この墜落で、ことし6月に武装反乱を起こした民間軍事会社ワグネルの代表、プリゴジン氏が搭乗していて死亡したとみられており、ロシアのプーチン大統領は24日、哀悼の意を表しました。

ロシア各地では25日、ワグネルの事務所などを人々が追悼に訪れ、首都モスクワ中心部のクレムリンの近くでもプリゴジン氏らの写真を前に花を手向ける市民の姿が見られました。

今回の墜落について、アメリカの複数のメディアは、機内に仕掛けられた爆発物による可能性があると伝えているほか、ロシアの治安機関が関与した可能性が高いという見方も報じられています。
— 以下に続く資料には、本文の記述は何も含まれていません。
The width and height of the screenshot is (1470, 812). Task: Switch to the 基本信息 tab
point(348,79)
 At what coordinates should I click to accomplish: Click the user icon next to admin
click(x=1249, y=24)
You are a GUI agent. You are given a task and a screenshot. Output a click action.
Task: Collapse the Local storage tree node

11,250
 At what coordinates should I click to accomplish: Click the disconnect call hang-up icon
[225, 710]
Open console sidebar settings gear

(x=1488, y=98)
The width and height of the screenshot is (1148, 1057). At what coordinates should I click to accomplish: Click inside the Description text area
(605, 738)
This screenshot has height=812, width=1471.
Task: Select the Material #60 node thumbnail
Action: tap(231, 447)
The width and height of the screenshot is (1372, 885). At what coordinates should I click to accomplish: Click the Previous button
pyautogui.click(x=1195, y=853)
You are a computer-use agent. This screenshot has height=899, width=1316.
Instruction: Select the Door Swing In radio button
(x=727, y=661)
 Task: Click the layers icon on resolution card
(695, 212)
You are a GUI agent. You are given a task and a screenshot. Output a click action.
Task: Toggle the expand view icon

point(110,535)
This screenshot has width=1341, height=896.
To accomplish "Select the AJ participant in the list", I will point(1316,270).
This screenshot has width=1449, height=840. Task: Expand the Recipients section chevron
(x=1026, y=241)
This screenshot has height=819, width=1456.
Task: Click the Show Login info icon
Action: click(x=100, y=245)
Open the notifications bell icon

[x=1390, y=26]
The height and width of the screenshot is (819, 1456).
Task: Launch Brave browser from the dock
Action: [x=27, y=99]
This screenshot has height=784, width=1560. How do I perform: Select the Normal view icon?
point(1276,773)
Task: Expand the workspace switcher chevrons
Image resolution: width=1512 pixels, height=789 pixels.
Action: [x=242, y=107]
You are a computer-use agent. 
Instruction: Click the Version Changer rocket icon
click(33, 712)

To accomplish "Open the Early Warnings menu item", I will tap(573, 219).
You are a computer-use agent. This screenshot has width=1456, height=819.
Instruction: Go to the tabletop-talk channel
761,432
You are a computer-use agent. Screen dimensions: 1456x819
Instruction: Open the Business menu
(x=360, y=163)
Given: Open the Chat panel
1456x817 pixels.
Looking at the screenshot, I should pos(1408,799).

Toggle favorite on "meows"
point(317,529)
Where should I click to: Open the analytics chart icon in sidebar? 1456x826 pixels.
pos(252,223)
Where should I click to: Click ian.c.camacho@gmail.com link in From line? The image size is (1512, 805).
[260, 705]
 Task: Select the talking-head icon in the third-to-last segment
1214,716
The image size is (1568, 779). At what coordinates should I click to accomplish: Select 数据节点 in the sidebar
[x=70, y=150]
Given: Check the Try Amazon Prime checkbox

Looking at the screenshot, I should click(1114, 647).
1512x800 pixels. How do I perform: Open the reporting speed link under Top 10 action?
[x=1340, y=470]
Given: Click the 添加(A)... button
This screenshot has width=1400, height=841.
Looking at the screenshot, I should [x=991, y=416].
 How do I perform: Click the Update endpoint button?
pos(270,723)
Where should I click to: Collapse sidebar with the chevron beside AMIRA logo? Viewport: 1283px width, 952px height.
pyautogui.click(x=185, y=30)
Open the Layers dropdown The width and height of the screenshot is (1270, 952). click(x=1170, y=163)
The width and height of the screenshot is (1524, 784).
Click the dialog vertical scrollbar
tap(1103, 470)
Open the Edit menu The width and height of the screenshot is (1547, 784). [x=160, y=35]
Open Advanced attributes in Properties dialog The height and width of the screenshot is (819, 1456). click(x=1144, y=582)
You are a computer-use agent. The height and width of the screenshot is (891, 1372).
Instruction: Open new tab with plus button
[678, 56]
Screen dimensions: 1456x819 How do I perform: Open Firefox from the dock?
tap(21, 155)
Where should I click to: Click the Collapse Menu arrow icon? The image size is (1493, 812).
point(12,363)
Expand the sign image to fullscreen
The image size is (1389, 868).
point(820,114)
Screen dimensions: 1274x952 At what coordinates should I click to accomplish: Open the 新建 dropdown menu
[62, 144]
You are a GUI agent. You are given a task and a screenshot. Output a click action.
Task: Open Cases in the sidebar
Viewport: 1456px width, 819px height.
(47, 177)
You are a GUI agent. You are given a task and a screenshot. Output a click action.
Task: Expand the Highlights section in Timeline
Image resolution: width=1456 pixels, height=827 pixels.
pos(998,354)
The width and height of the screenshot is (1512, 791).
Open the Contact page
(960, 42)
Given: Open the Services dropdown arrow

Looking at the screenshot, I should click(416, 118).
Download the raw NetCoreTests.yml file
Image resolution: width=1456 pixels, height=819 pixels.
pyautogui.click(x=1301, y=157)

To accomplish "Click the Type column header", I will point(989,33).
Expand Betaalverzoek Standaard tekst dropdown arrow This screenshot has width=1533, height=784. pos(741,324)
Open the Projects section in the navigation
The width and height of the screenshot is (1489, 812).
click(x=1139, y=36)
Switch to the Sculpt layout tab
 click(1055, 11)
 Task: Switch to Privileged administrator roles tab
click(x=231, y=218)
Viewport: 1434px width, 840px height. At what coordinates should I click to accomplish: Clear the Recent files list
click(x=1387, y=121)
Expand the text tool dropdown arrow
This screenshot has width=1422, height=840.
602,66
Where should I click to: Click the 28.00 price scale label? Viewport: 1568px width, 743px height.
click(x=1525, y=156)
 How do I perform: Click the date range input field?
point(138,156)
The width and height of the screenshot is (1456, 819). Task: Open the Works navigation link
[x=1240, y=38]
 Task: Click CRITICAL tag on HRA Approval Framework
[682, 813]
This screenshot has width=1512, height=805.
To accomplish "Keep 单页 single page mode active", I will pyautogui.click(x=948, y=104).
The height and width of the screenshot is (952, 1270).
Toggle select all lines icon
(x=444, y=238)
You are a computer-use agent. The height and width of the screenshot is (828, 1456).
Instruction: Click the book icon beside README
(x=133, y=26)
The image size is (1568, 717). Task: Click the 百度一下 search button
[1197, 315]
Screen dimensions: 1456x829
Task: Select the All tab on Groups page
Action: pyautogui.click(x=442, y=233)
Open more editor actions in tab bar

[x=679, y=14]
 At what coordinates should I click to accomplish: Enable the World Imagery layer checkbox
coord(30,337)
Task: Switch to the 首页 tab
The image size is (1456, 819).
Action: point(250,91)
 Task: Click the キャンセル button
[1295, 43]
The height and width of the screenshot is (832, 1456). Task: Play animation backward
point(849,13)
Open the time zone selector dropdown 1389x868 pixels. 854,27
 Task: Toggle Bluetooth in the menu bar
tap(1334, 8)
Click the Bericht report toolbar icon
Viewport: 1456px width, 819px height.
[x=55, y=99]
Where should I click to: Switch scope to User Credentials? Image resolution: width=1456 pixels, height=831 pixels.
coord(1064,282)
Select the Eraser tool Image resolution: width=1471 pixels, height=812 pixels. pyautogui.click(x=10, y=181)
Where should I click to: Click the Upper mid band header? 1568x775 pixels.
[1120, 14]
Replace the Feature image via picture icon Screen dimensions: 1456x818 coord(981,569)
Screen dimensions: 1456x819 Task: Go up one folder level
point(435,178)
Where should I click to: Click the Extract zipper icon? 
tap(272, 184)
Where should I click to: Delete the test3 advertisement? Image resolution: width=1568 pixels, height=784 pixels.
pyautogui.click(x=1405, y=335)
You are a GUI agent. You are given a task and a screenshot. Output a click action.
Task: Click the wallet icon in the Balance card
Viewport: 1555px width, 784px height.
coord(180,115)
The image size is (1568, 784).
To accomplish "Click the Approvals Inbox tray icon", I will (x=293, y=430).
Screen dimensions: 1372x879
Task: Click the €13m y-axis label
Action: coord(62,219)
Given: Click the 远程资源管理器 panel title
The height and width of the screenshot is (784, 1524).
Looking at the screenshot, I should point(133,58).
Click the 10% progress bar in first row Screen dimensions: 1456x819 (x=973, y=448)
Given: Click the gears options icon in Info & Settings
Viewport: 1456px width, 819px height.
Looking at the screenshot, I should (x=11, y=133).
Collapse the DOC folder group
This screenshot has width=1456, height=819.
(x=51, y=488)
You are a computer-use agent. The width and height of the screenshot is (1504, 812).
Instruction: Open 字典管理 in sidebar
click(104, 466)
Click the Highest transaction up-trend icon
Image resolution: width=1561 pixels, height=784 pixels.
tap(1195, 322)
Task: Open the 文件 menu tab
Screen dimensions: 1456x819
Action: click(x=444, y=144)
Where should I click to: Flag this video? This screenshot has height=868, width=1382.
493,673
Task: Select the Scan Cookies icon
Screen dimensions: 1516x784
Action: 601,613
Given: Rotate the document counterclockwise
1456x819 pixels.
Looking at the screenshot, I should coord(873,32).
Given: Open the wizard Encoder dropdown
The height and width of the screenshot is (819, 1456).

こうした中、ロシア大統領府のペスコフ報道官は25日、記者団に対し「欧米側で出ている臆測はすべてまったくのウソだ」と述べ、プーチン政権が墜落に関与したとする見方を全面的に否定しました。

また、プーチン大統領が、プリゴジン氏は墜落の前日にアフリカから帰国したばかりだったと述べたことに関連して、記者から「大統領は最近、プリゴジン氏と会ったのか」と尋ねられたペスコフ氏は、この点についても否定しました。

一方、ロシアと同盟関係にある隣国ベラルーシのルカシェンコ大統領は25日、記者会見で「プーチン大統領がやったとは思えない。彼は慎重で冷静な人物だ」と述べ、プーチン政権の関与はなかったと擁護しました。

また「ワグネルはベラルーシで存続し、われわれと共に働くだろう」と述べて、ワグネルの戦闘員が今後もベラルーシで訓練などを続けていくことになるという認識を示しました。